Instructions to follow: All that is wanted is a word-for-word copy of the data from its first line to the line containing "This screenshot has height=782, width=1080.", both included.

Stored items from a collection:
============================================================
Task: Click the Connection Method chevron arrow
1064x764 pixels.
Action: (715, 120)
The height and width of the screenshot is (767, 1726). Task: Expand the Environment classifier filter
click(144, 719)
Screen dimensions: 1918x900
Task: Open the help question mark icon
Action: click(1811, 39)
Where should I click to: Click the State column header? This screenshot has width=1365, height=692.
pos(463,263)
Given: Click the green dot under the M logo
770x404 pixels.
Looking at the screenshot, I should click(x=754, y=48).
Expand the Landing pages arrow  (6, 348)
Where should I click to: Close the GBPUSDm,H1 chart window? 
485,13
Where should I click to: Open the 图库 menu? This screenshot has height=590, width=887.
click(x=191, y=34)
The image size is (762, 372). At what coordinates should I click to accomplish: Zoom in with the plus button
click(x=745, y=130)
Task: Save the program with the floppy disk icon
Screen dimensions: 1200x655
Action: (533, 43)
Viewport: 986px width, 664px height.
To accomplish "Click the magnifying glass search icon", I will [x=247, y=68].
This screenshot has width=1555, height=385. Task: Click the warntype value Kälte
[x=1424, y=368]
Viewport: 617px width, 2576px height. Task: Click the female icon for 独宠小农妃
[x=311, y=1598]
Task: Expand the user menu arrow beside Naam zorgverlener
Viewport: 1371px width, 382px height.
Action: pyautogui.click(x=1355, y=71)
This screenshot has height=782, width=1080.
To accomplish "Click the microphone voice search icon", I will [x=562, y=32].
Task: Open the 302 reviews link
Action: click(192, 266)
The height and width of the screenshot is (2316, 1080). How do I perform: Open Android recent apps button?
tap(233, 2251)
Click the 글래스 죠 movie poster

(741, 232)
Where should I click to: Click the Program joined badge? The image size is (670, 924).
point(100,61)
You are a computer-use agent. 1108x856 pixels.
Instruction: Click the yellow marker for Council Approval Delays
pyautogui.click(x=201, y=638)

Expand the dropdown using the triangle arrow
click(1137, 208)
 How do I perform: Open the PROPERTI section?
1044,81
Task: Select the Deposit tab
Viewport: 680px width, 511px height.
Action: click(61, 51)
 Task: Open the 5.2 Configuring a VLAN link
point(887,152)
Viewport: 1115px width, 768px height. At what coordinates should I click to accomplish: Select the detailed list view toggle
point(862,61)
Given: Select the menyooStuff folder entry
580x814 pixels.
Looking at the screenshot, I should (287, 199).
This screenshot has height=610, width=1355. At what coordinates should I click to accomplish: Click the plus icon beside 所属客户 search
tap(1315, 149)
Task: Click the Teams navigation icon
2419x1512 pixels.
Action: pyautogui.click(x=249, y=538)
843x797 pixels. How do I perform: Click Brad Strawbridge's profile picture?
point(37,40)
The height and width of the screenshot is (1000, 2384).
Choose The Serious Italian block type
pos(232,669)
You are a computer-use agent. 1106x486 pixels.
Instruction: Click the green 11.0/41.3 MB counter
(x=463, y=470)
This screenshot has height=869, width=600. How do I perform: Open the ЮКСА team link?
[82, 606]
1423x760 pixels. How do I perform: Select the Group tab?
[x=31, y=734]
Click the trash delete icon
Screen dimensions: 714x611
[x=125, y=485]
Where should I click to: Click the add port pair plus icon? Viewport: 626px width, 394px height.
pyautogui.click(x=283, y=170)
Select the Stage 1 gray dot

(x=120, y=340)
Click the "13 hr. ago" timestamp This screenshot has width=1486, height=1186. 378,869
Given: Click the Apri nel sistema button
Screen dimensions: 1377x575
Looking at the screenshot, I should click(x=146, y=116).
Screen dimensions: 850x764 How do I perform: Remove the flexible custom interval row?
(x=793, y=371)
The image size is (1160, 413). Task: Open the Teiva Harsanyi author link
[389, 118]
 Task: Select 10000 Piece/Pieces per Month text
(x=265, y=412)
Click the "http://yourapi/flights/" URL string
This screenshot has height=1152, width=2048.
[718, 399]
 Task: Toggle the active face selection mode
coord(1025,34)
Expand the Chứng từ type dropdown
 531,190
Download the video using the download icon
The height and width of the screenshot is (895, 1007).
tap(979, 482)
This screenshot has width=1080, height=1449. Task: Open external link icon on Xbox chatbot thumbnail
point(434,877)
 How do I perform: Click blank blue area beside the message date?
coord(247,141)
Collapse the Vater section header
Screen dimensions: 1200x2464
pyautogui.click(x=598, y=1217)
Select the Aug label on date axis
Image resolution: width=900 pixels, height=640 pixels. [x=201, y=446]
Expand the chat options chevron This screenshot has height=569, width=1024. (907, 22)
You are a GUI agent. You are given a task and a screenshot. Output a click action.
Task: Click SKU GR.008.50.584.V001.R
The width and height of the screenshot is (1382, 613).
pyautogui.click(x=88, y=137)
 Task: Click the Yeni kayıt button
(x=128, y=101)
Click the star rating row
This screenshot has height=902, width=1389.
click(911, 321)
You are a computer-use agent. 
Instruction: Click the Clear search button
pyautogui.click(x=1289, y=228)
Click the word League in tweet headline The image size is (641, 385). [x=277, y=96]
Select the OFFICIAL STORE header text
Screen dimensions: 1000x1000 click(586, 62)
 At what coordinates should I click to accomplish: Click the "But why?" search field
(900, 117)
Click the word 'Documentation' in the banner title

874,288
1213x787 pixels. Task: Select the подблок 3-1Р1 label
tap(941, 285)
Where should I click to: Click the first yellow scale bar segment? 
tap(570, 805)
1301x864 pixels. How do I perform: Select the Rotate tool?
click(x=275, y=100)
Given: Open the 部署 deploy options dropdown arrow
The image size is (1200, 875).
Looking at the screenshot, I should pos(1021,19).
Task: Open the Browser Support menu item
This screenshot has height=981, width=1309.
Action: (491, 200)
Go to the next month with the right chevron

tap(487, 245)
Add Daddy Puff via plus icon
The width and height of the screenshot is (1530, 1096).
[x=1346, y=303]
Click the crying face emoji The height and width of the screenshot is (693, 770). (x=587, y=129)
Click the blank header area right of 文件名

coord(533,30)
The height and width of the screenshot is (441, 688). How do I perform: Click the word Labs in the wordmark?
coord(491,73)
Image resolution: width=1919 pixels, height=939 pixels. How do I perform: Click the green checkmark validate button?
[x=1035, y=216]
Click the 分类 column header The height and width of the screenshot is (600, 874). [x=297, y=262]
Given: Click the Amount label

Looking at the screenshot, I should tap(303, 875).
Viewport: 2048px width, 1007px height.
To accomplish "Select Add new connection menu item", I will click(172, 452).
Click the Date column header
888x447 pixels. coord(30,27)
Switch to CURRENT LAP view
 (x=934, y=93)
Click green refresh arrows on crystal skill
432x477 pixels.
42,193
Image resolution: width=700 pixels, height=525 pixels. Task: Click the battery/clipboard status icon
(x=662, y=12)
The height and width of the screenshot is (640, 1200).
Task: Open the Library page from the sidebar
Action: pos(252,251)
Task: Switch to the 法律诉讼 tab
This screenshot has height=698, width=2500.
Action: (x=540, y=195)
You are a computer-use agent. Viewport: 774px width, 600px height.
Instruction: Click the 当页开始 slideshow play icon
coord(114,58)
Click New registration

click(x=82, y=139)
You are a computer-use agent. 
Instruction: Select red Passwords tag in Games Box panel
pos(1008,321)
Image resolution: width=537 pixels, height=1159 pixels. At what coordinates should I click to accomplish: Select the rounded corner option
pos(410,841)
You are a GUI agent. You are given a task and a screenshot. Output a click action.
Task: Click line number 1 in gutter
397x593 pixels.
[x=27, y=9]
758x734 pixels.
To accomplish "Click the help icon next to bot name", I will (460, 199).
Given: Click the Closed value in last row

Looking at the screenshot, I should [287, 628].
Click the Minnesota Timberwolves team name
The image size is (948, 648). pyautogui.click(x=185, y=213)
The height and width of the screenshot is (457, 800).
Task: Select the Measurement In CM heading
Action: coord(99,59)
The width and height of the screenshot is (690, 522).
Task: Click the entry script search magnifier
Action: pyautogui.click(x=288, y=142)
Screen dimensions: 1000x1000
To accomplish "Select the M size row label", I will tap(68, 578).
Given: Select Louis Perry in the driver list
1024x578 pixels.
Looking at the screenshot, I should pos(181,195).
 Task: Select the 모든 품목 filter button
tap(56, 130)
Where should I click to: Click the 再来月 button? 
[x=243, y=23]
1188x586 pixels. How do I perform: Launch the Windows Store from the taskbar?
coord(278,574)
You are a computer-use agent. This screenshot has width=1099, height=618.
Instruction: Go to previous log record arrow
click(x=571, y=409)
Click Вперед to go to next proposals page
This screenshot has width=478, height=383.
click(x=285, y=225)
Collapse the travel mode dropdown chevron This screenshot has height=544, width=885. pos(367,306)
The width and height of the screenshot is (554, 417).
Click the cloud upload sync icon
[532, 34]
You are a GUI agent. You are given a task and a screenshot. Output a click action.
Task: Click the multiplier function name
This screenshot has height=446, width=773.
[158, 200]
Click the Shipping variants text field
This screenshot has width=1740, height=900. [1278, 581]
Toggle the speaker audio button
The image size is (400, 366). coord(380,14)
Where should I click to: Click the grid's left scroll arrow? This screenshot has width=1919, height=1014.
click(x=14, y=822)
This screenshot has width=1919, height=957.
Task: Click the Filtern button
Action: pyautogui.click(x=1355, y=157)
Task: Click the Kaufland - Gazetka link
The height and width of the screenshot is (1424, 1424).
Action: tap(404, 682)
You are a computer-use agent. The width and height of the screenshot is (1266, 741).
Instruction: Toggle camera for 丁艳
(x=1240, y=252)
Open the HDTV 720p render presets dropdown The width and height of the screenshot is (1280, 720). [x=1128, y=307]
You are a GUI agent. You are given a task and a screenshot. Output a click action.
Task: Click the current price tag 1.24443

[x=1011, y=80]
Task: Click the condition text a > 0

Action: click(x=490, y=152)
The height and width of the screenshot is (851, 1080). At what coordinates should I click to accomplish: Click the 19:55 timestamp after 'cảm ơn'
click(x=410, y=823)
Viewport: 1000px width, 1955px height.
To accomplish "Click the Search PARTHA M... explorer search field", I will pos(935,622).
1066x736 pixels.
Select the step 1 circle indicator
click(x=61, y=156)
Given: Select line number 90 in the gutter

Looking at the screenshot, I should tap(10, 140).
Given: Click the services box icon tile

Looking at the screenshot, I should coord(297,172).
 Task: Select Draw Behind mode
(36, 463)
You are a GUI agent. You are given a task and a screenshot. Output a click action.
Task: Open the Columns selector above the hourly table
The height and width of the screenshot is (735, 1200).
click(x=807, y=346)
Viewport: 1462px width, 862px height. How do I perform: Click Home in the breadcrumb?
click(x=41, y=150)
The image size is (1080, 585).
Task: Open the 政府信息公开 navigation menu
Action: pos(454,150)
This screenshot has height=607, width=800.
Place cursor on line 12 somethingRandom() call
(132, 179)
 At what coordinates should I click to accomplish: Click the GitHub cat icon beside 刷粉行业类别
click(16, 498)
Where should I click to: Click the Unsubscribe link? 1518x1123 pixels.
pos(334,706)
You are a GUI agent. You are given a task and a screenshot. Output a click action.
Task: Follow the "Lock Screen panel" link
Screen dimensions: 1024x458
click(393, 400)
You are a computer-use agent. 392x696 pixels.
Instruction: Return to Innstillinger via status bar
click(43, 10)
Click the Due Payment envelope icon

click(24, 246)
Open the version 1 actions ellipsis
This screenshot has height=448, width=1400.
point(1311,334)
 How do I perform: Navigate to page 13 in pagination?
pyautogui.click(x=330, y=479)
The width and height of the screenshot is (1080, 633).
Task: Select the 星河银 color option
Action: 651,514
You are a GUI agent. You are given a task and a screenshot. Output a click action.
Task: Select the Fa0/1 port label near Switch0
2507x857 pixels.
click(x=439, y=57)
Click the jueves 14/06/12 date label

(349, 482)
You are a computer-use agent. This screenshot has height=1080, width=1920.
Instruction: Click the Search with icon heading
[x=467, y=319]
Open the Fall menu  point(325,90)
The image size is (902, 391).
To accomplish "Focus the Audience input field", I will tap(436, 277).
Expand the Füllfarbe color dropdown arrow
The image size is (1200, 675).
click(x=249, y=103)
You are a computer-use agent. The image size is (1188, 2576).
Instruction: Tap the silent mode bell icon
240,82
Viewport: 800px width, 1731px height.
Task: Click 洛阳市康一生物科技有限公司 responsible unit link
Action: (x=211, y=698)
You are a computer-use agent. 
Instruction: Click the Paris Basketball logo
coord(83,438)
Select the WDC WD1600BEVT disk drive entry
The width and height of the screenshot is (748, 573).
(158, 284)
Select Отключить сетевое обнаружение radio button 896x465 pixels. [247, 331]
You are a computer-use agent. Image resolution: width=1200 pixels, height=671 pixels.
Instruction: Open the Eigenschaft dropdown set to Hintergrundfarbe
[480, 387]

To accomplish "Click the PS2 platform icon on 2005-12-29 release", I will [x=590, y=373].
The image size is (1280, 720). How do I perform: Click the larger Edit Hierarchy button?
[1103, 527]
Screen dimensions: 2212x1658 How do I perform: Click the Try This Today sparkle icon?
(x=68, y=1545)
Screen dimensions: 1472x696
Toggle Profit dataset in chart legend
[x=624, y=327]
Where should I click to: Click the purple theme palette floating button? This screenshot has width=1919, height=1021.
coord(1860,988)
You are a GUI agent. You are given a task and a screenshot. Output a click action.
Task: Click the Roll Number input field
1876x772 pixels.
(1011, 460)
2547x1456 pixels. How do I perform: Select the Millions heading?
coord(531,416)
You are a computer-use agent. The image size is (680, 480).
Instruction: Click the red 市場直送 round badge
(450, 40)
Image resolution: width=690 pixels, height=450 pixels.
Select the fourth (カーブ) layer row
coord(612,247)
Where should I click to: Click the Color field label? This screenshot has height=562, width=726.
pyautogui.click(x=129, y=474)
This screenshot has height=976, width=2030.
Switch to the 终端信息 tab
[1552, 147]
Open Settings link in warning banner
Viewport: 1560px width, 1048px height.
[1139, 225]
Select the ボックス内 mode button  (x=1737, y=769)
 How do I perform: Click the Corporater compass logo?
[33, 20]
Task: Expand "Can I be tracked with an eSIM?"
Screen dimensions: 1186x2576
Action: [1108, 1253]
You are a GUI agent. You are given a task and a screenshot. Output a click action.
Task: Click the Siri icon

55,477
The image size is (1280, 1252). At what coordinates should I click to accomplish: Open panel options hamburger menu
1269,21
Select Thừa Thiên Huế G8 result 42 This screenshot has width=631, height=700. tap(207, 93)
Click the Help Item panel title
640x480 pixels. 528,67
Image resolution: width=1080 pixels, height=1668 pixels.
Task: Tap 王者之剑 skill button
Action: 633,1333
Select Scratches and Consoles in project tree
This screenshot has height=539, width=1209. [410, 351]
============================================================
Solution for this task:
Task: Click the Connection Method chevron arrow
1064x764 pixels.
Action: (715, 120)
The height and width of the screenshot is (767, 1726). Task: Expand the Environment classifier filter
click(144, 719)
Screen dimensions: 1918x900
Task: Open the help question mark icon
Action: click(1811, 39)
Where should I click to: Click the State column header? This screenshot has width=1365, height=692.
pos(463,263)
Given: Click the green dot under the M logo
770x404 pixels.
Looking at the screenshot, I should click(x=754, y=48).
Expand the Landing pages arrow  (6, 348)
Where should I click to: Close the GBPUSDm,H1 chart window? 
485,13
Where should I click to: Open the 图库 menu? This screenshot has height=590, width=887.
click(x=191, y=34)
The image size is (762, 372). At what coordinates should I click to accomplish: Zoom in with the plus button
click(x=745, y=130)
Task: Save the program with the floppy disk icon
Screen dimensions: 1200x655
Action: (533, 43)
Viewport: 986px width, 664px height.
To accomplish "Click the magnifying glass search icon", I will [x=247, y=68].
This screenshot has width=1555, height=385. Task: Click the warntype value Kälte
[x=1424, y=368]
Viewport: 617px width, 2576px height. Task: Click the female icon for 独宠小农妃
[x=311, y=1598]
Task: Expand the user menu arrow beside Naam zorgverlener
Viewport: 1371px width, 382px height.
Action: pyautogui.click(x=1355, y=71)
This screenshot has height=782, width=1080.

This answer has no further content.